Microsoft Copilot – Great Tool, Shame About the Delivery
I’ve got nothing against Copilot.

It’s a clever little digital helper that can write emails, tidy up spreadsheets, summarise meetings, and probably do your tax return while you’re down at the pub. It’s the sort of thing we’ve all secretly wanted: an assistant that doesn’t complain about working late or “forget” to send the file. Lovely.
But here’s the problem. Microsoft hasn’t offered us Copilot. They’ve rammed it into our computers like a bad song on repeat. You wake up one morning, open Word to bash out a simple letter, and suddenly Copilot is hovering in the corner like an over-enthusiastic intern. “Would you like me to help with that?” No, I’d like you to go away while I type two paragraphs without interference, thank you very much.
It’s like being sold a car with “optional” heated seats, only to find they’ve welded the switch permanently to the dashboard, turned it on, and you can’t shut it off without voiding the warranty. Nice feature, but why does it have to be strapped to me at all times?
Now, don’t get me wrong – I’d love to give Copilot a proper go. I want to sit down, test it out, and see if it can actually improve my day or if it just generates the digital equivalent of a student essay written at 2am. But instead of giving me the chance to explore it on my own terms, Microsoft have gone for the “shock and awe” approach. Slam it into Office, Windows, Teams, Outlook – probably even Minesweeper by Christmas.
The result? It doesn’t feel like innovation. It feels like advertising. You’re not being invited to try a powerful tool; you’re being told you must. And nothing kills curiosity faster than being force-fed.
What Microsoft seem to forget is that technology is at its best when it feels like a discovery – when you find a new feature and think, ah, that’s useful. It’s why people loved the early iPhone. Hidden gems, clever touches, stuff that made you grin. With Copilot, it’s the opposite. You can’t stumble across it, because it’s already in your face before you’ve even logged in.
Imagine if you bought a new car where every time you opened the door, a salesman jumped out of the glovebox shouting about the new cupholder. You’d drive it off a cliff just to shut them up. That’s the Copilot experience right now.
So here’s my verdict: Copilot is not the villain. Just like ChatGPT – the concept is clever, the potential enormous. But Microsoft’s method of delivery is like being force-fed cold porridge while someone insists it’s the best breakfast you’ll ever have. Let us breathe. Let us explore. Stop shoving and start showing.
Because if they don’t, people won’t remember Copilot as the groundbreaking digital assistant it could be. They’ll remember it as that annoying thing that kept popping up when all you wanted to do was write a shopping list in Word.

> **Tasks to carry out**
1 - Which programs does the Copilot piece list in the sentence that begins "Slam it into"?
2 - Reproduce the Copilot piece word for word, from "The result? It" up to and including "even logged in.".
The material after this point comes from a different source than the Copilot piece.

> **Input data**
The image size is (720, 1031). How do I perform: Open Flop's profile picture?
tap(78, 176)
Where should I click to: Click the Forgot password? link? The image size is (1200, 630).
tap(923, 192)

> **Answer section**
1 - Office, Windows, Teams, Outlook, Minesweeper

2 -
The result? It doesn’t feel like innovation. It feels like advertising. You’re not being invited to try a powerful tool; you’re being told you must. And nothing kills curiosity faster than being force-fed.
What Microsoft seem to forget is that technology is at its best when it feels like a discovery – when you find a new feature and think, ah, that’s useful. It’s why people loved the early iPhone. Hidden gems, clever touches, stuff that made you grin. With Copilot, it’s the opposite. You can’t stumble across it, because it’s already in your face before you’ve even logged in.